* TASK REQUIREMENTS *
Copy, exactly as written, the lines that begin at the one containing "This screenshot has" and end at the one containing "Given: Open the". Skip any pictures in the data below.

*** DATA RECORDS ***

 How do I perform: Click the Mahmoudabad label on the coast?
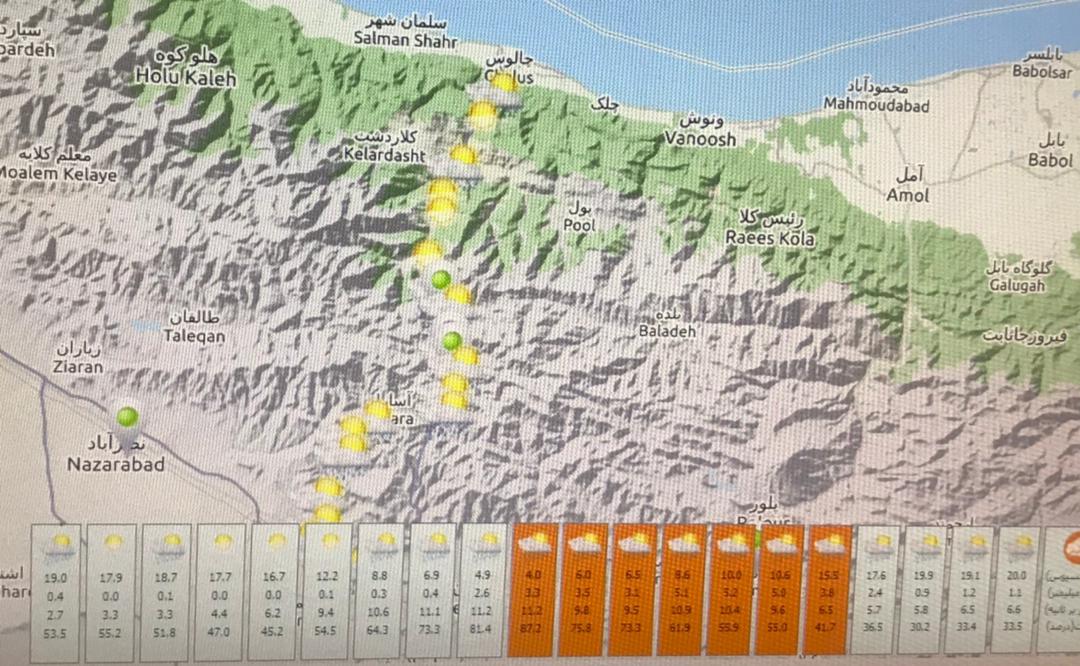(876, 105)
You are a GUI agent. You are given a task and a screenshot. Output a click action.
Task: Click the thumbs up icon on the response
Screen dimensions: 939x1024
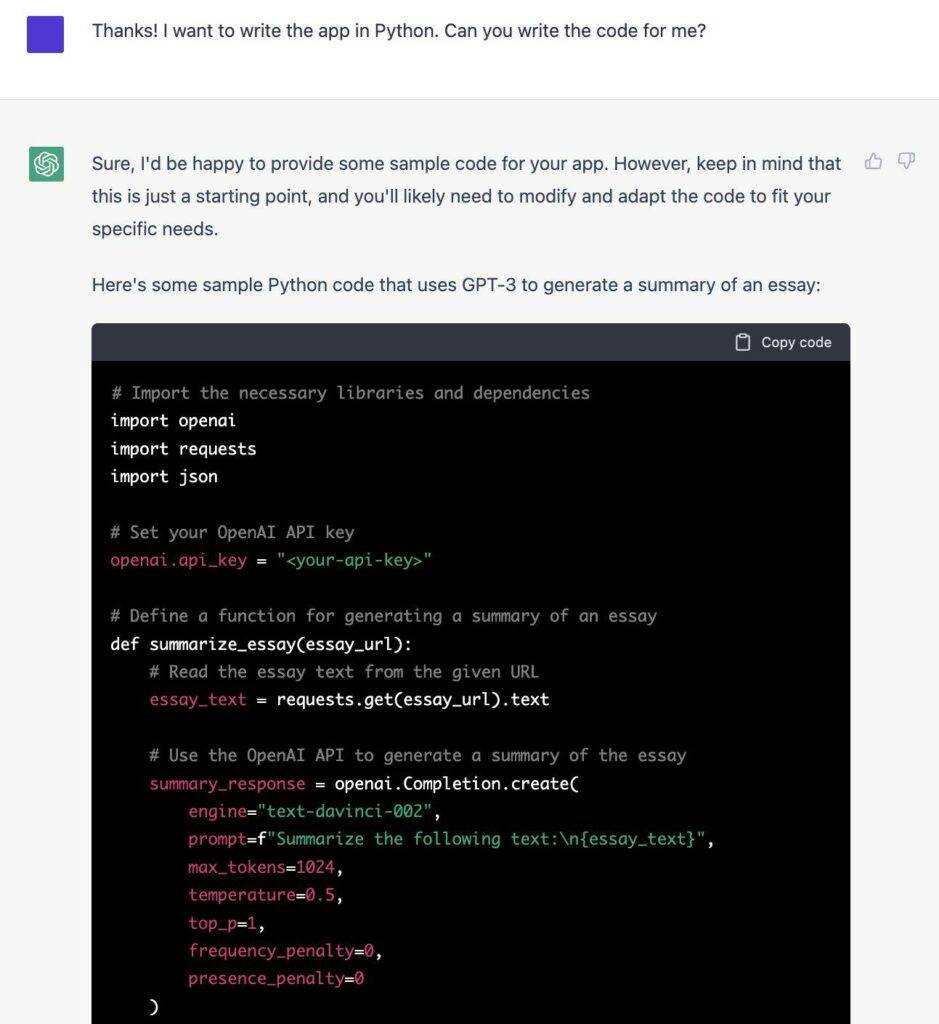tap(873, 161)
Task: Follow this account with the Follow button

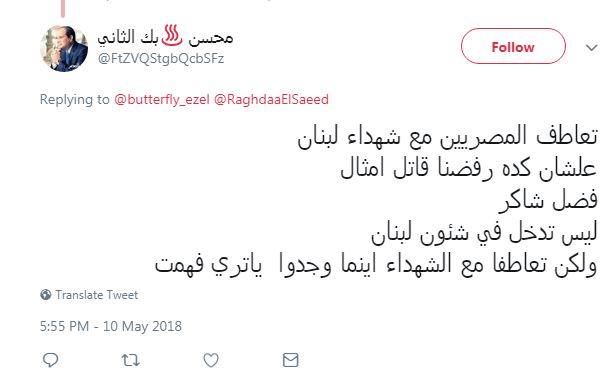Action: (x=513, y=46)
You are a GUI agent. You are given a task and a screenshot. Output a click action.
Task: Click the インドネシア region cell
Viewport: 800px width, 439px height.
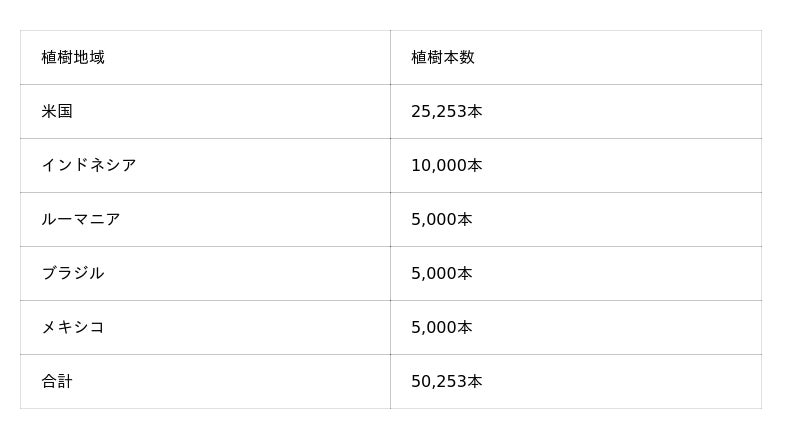tap(88, 166)
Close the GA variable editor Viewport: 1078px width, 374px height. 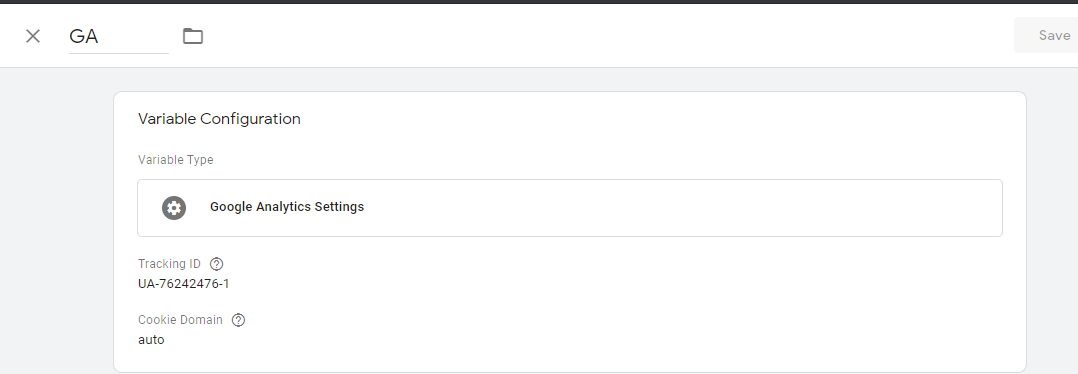(x=32, y=36)
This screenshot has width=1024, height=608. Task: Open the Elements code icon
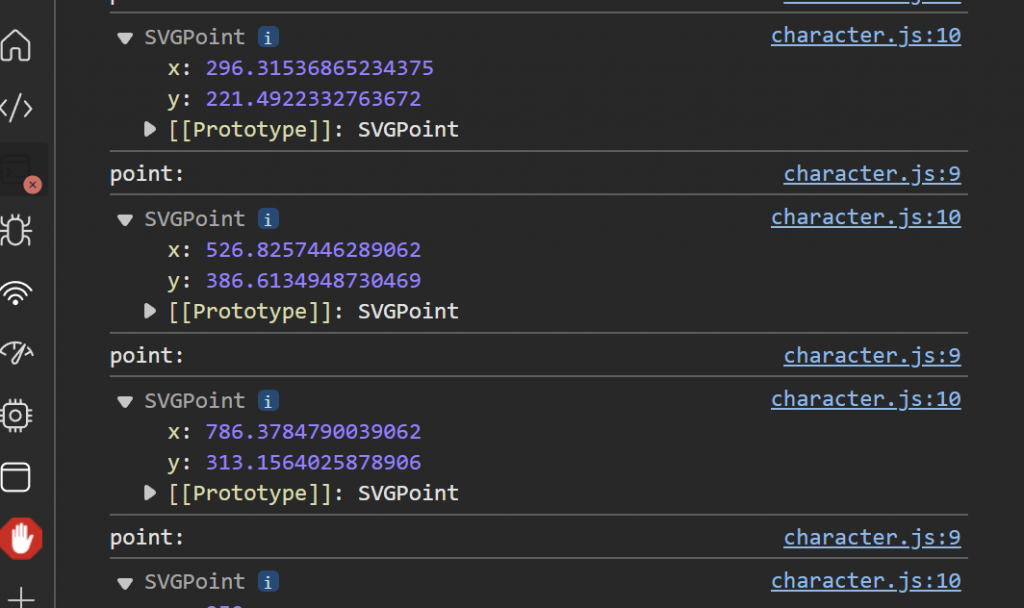[x=16, y=108]
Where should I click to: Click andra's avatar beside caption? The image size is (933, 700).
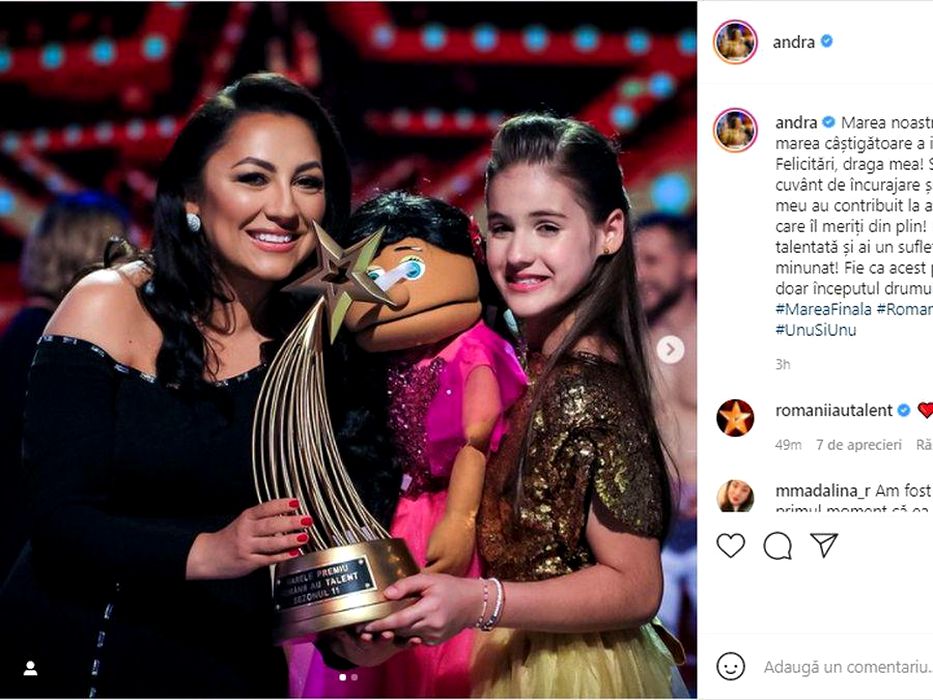pyautogui.click(x=735, y=130)
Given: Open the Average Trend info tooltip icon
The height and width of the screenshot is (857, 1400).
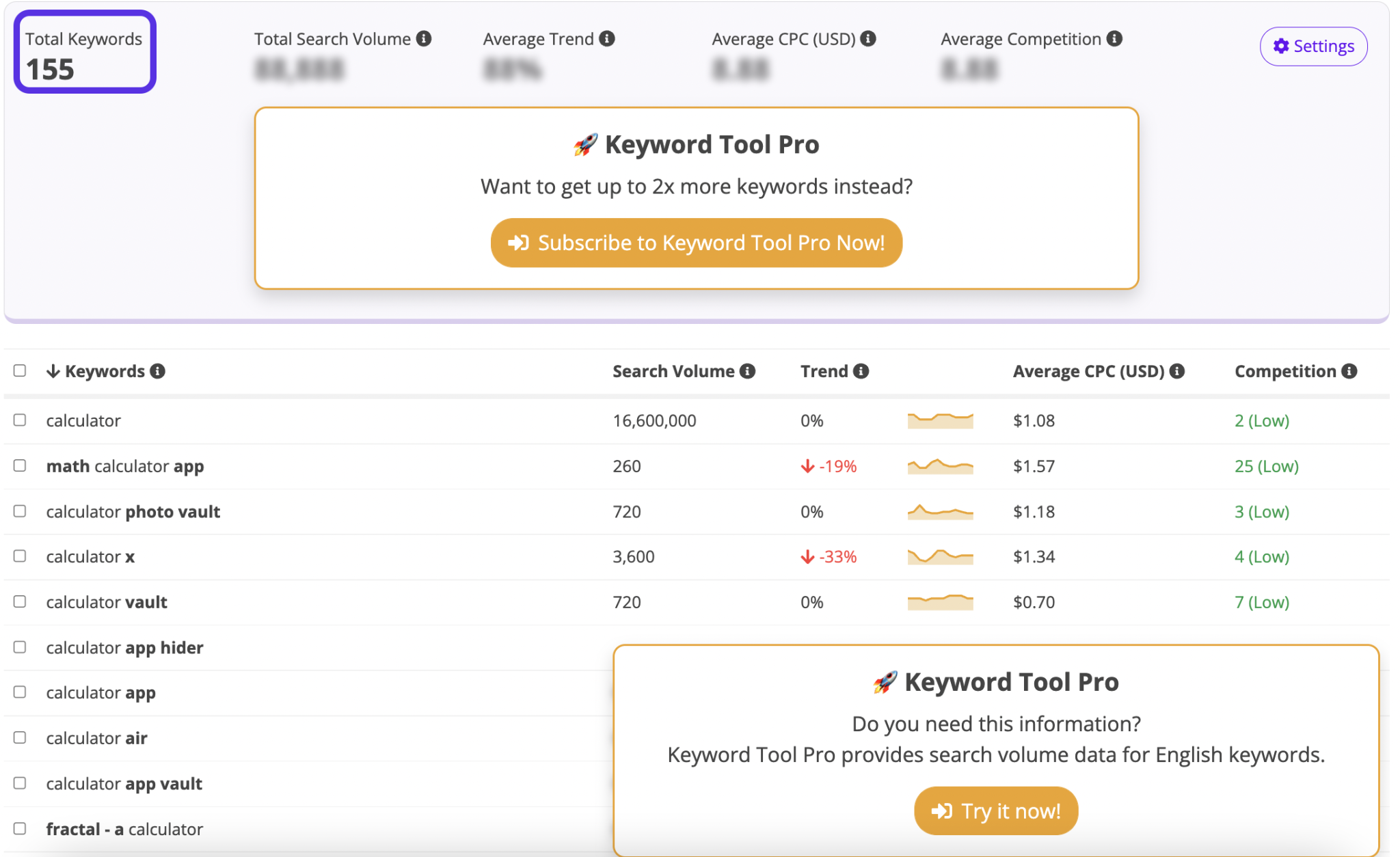Looking at the screenshot, I should pos(608,39).

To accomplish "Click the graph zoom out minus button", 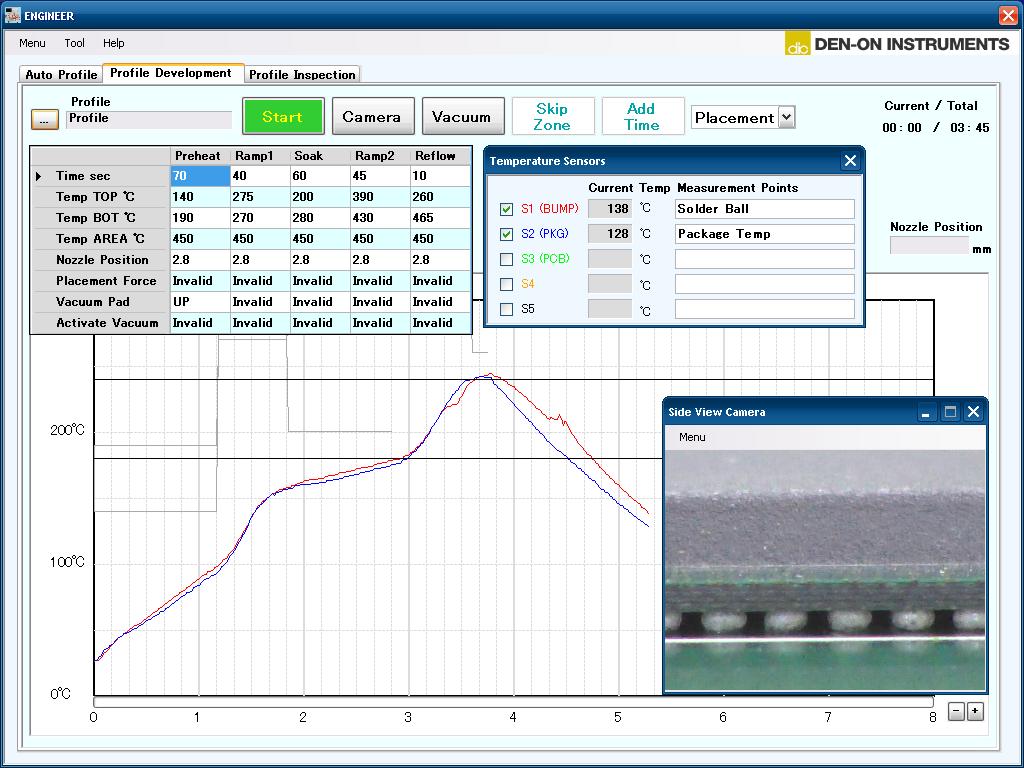I will point(956,711).
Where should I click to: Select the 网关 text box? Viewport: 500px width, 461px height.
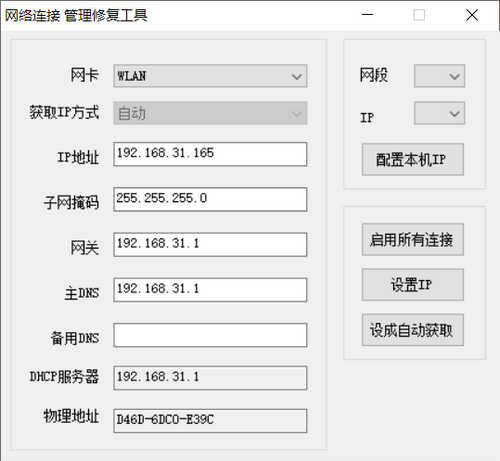(x=210, y=245)
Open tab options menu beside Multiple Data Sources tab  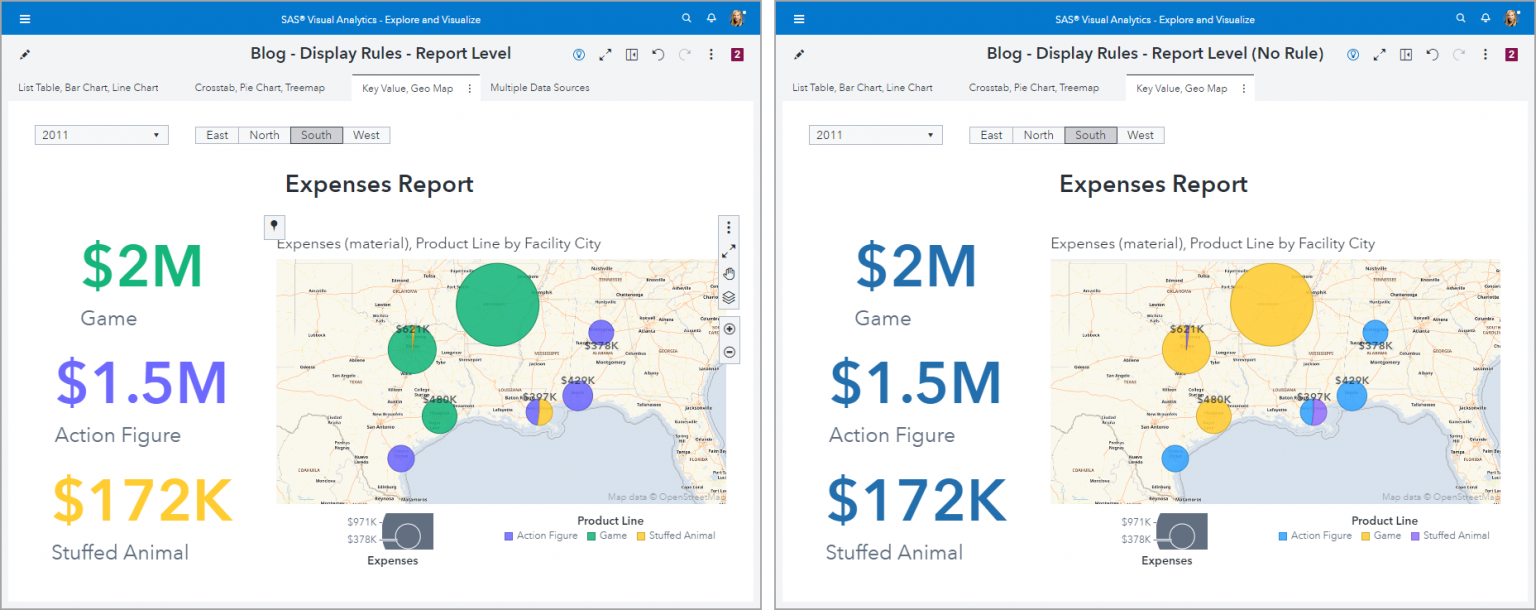point(470,88)
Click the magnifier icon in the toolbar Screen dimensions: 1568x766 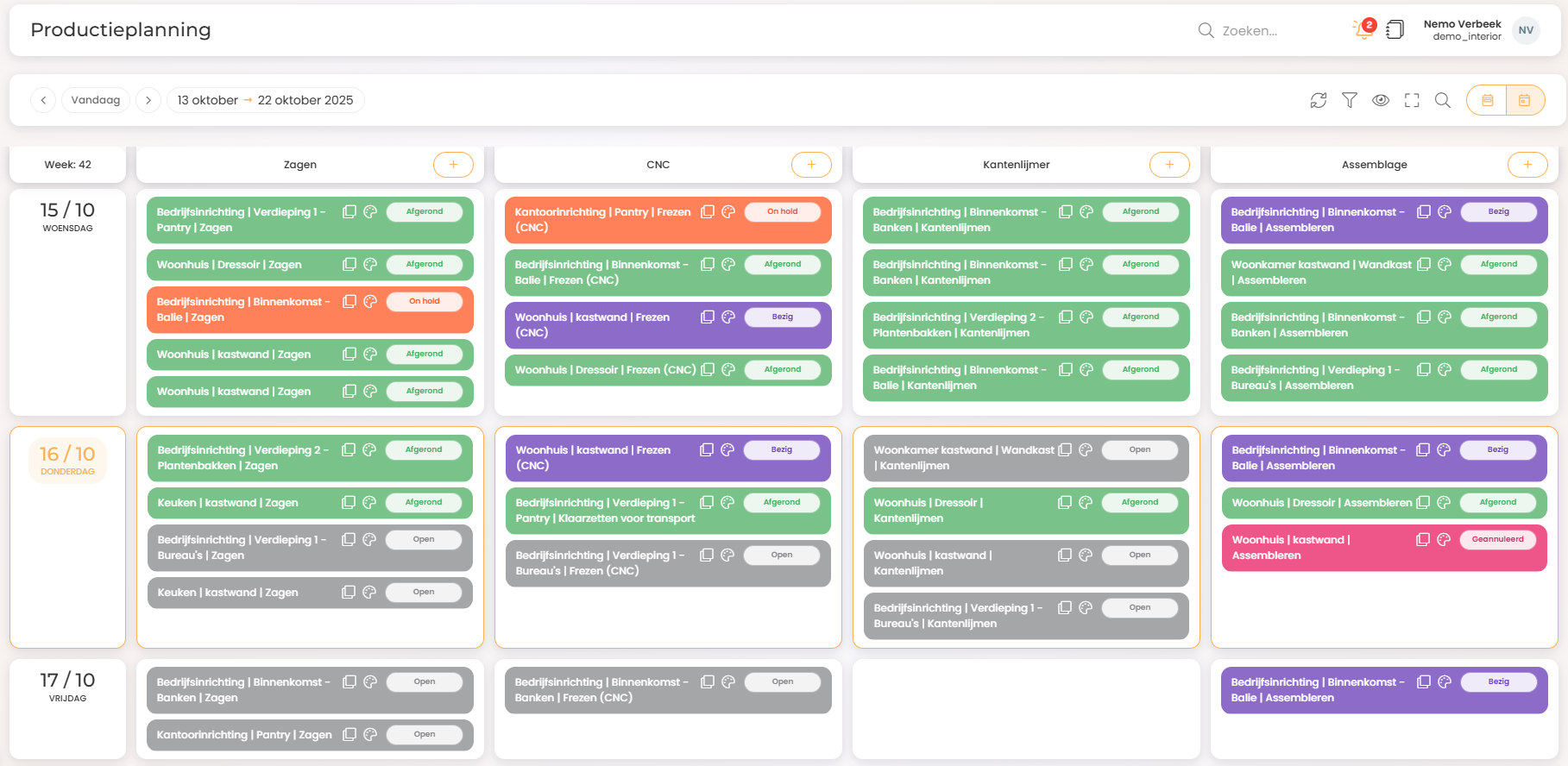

*** End of DATA RECORDS ***

* TASK ANSWER *
This screenshot has width=1024, height=608. Task: Open the Elements code icon
[x=16, y=108]
Where should I click to: Click andra's avatar beside caption? The image size is (933, 700).
pyautogui.click(x=735, y=130)
Given: Open the Average Trend info tooltip icon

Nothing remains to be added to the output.